JAMUN: Transferable Molecular Conformational Ensemble Generation with Walk-Jump Sampling
ORAL
Abstract
Conformational ensembles of protein structures are immensely important both to understanding protein function, and for drug discovery in novel modalities such as cryptic pockets. Current techniques for sampling ensembles are computationally inefficient, or do not transfer to systems outside their training data. We present walk Jump Accelerated Molecular ensembles with Universal Noise (JAMUN), a step towards the goal of efficiently sampling the Boltzmann distribution of arbitrary proteins. By extending Walk-Jump Sampling to point clouds, JAMUN enables ensemble generation at orders of magnitude faster rates than traditional molecular dynamics (MD) as well as state-of-the-art ML methods. JAMUN relies on learning a "smoothed" manifold, and then using the same learned score to denoise to the physical manifold.
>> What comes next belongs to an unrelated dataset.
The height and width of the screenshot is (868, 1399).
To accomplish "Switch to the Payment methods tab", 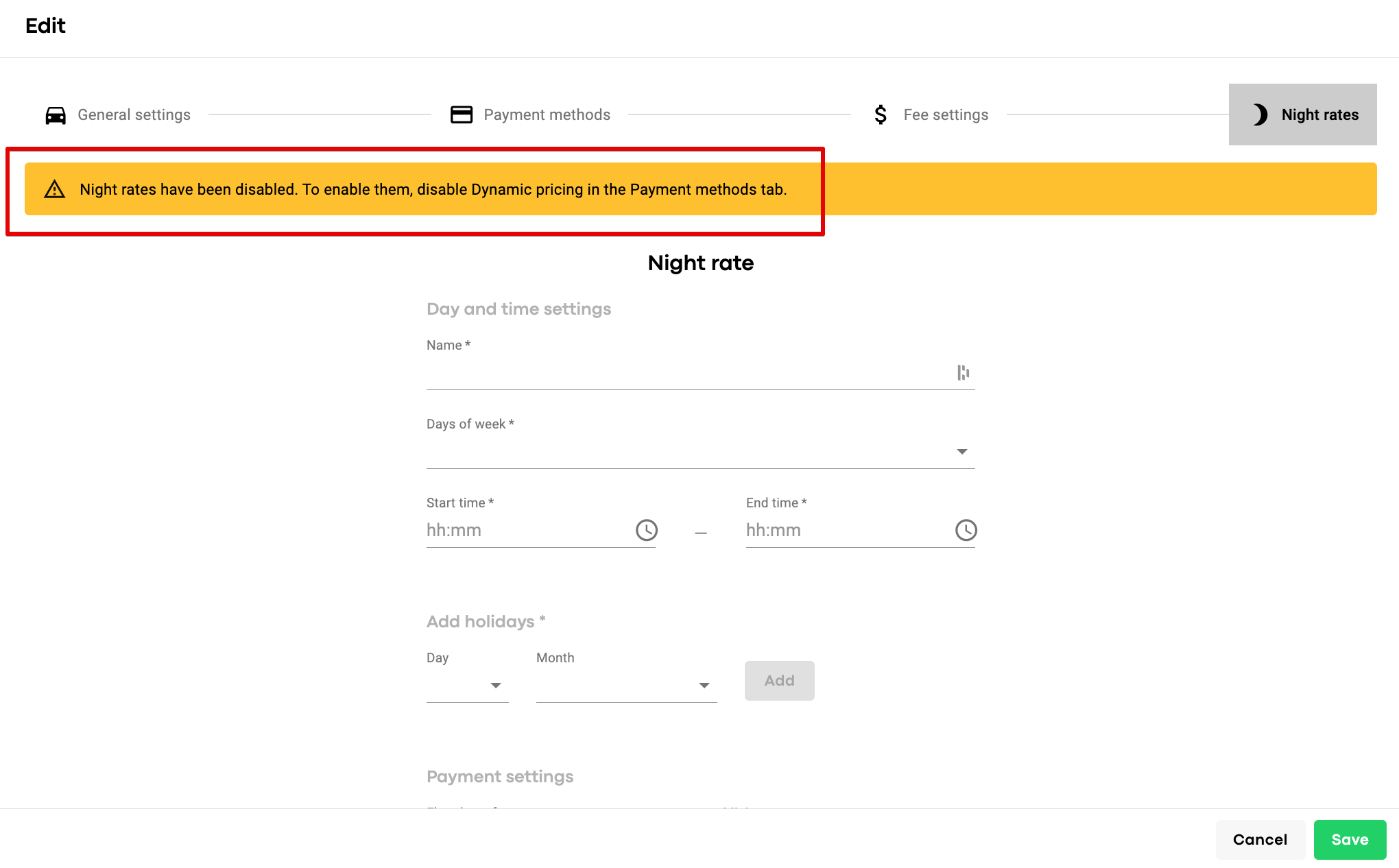I will click(x=547, y=114).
The smoothed manifold allows for Langevin dynamics that is faster as it does not need to overcome thermodynamic traps, while retaining enough structure and information from the data to result in much faster and more reliable denoising. We demonstrate the efficacy of JAMUN on two datasets consisting of 2 amino-acid long polypeptides, and show that it is able to predict the stable basins of small peptides that were not seen during training. We quantify our sampling with Shannon-Jensen divergences of the full distribution as well as for MSM populations trained on the MD data.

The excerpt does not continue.